From: Leif Halvard Silli <lhs@malform.no>
Date: Fri, 12 Jun 2009 04:48:16 +0200
Message-ID: <4A31C1F0.7010006@malform.no>
To: Ian Hickson <ian@hixie.ch>
CC: public-html@w3.org
Ian Hickson On 09-06-12 01.16:

> On Wed, 3 Jun 2009, Henri Sivonen wrote:
>> *Of course* authoring tools
>> should use UTF-8 *and declare it* for any new documents.
>> HTML5 already says: "Authors are encouraged to use UTF-8."
>> http://www.whatwg.org/specs/web-apps/current-work/#charset
> I could make this stronger if people think that would be helpful.

That would be a good thing. It should say that  conforming 
authoring tools (please do not only say 'authors' in
this case) MUST _default_ to using UTF-8.

The developers of the (partly) W3 sponsored Amaya editor claim 
that there are reasons for having ISO-8859-1 as the default 
charset.[1] (Seems like the concern is that some web servers sets 
ISO-8859-1 as default for documents with the .html extension .)

I have also previously (2007) mentioned on this list that 
authoring tools, including Web browsers, should have support for 
character encoding suffixes (file.html.utf8) - such as e.g. Apache 
has. I think that, when reading file:/// urls, then user agents 
could use these charset extensions to mimic the charset header of 
web servers.

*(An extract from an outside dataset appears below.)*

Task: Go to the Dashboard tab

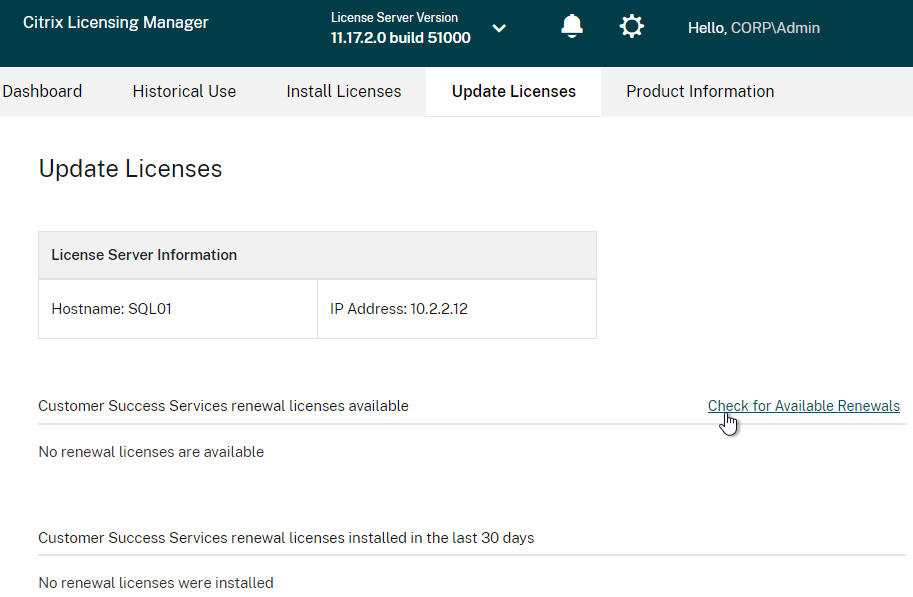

Thus authors and authoring tools would get a simple 
way to experience how the HTTP headers have a higher importance 
than what the META element specifies.

Thus, if a file has the name "file.html.utf8", then UAs should, 
when reading that file via the file URL protocol give precedence 
to the encoding expressed by the file suffix.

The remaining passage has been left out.